The Seminoles -- or what’s left of them from an ongoing investigation into an academic scandal -- are scrambling to fill holes just about everywhere as they prepare to face Kentucky on Monday in the Music City Bowl.
They left behind 36 players, including more than 20 who are on scholarships and 19 who probably would have played against the Wildcats. Some didn’t make the trip because they were injured, others because they violated unspecified school rules. Privacy laws prohibit university officials from disclosing why a player was omitted from the roster.
In the meantime, guards have been transformed into tackles, a redshirt freshman will make his debut as a starter, and the defense has been almost completely reconstructed in the absence of three tackles, a standout cornerback and a top-notch linebacker.
Even the players couldn’t initially tell the players without a scorecard.
“On the defensive bus all year, all the seats are packed. You can’t even find a seat,” said wide receiver Rod Owens, whose roommate, six-interception, six-pass-breakup cornerback Patrick Robinson, is among the notable absentees. “This time, you can spread your legs out and have nobody on the bus.
“So that was a little difficult. And different.”
After an internal investigation, school officials reported to the NCAA in September that a “learning specialist” and what school President T.K. Wetherell labeled a “rogue tutor” had helped more than 20 athletes in various sports cheat.
For some, that meant having their papers typed and quiz answers filled in.
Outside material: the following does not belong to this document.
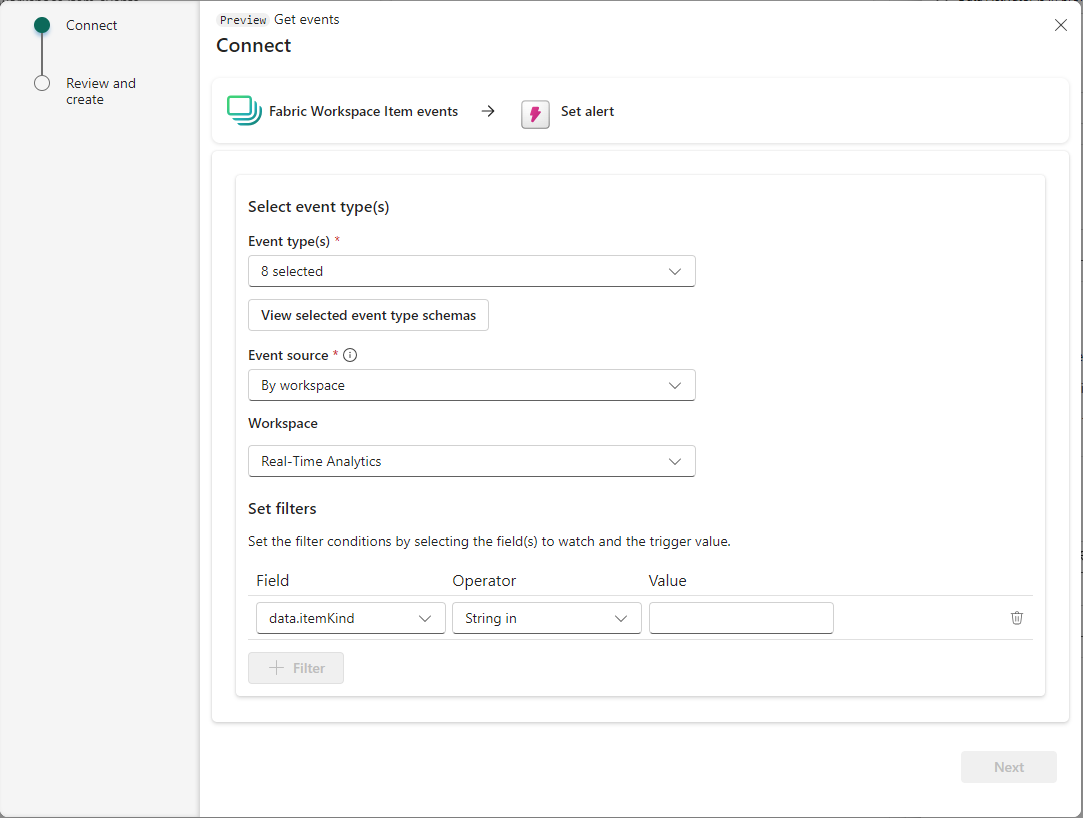The height and width of the screenshot is (818, 1083).
Task: Click the arrow between source and alert
Action: [x=488, y=111]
For others, the tutor supplied answers to an online music appreciation course test.
Soon, they’ll all have to face the music.
Coach Bobby Bowden, who has maintained that coaches were unaware of the misconduct, was in full good ol’ boy mode Friday as he discussed his team’s predicament.
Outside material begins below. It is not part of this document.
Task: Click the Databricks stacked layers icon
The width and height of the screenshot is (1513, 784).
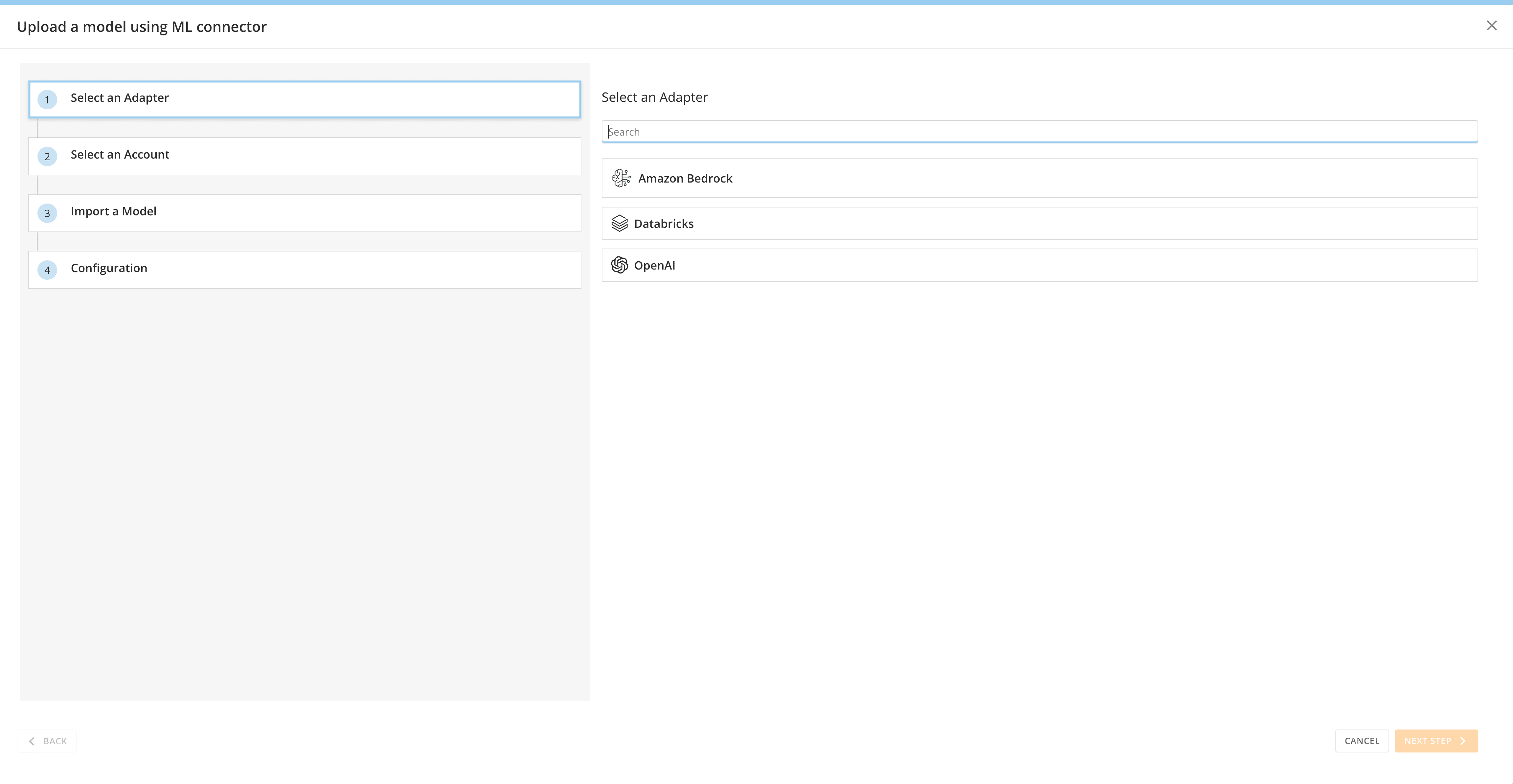Action: [x=619, y=224]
“I can’t believe -- a music course. It’s not physiology. It’s a music course, open book, online . . . and anybody can pass an open-book test,” he said.
Anybody, apparently, but a few dozen FSU athletes.
The Seminoles’ defense appears to have taken a harder hit than the offense. It will have to make do without defensive tackles Letroy Guion, Budd Thacker and Paul Griffin, linebacker Marcus Ball and defensive ends Neefy Moffett and Justin Mincey, which should have Kentucky quarterback Andre Woodson salivating.
Woodson, a senior, led the Southeastern Conference with 3,351 passing yards and 36 touchdowns this season and averaged 279.2 passing yards a game, just over 17 more than Heisman Trophy winner Tim Tebow of Florida.
“I think it would have been better for us if we didn’t play a team that throws,” Bowden said, almost wistfully.
The Seminoles’ starting lineup, he said, isn’t going to be bad. “Our biggest problem is depth, as you can imagine.”
Actually, their biggest problems may lie ahead if the NCAA imposes sanctions against players next season and leaves the Seminoles short again.
And if they’re forced to forfeit any of the games they won this season, Bowden would be bumped off the top of the coaches’ victory list -- he leads Penn State’s Joe Paterno, 373-371 -- and his place in history might bear further examination.
The Seminoles (7-5) have been out of the Associated Press top 10 since 2000, a far cry from the run of 14 consecutive 10-win seasons they had from 1987 to 2000 and national titles in 1993 and 1999. This month, Bowden received a contract extension that carries through next season, but Jimbo Fisher, FSU’s offensive coordinator, was anointed his eventual successor.
Bowden, 78, disputed the suggestion that the academic shenanigans will taint him or his record.
“I don’t think you can ruin my legacy,” he said. “I’ve seen it: ‘He’s going to ruin his legacy.’ How can you ruin a legacy? I don’t even know what my legacy is.
“What I’ve done, I’ve done. You can’t take that away, can you? So I really don’t even worry about that. As long as I’m honest and do the best I can do, I can’t worry about that.”
He has more pressing concerns, such as putting together a competitive team that won’t be embarrassed. He’s hoping some youngsters will rise to the occasion, and some are getting into the spirit.
Backup quarterback Christian Ponder said the team is preparing as if “it’s a normal day.”
Only if the abnormal is normal.
“People are going to step up and it’s going to be fun,” Ponder said.
Defensive end Everette Brown was more feisty.
“Florida State is Florida State. We didn’t come down here to take no moral victory,” he said. “We’re going to compete and go out and win a ballgame.”
What, though, does being Florida State mean after this?
“On the field we haven’t been the Florida State of old, that I grew up watching,” Owens said, “but that doesn’t stop us from working hard.
“Off the field there’s some great people that do great things in our community. We have two Rhodes scholars. But we have players cheating and ineligible for football games and that gets national news.
“It’s tough. We’re just trying to do the best we could.”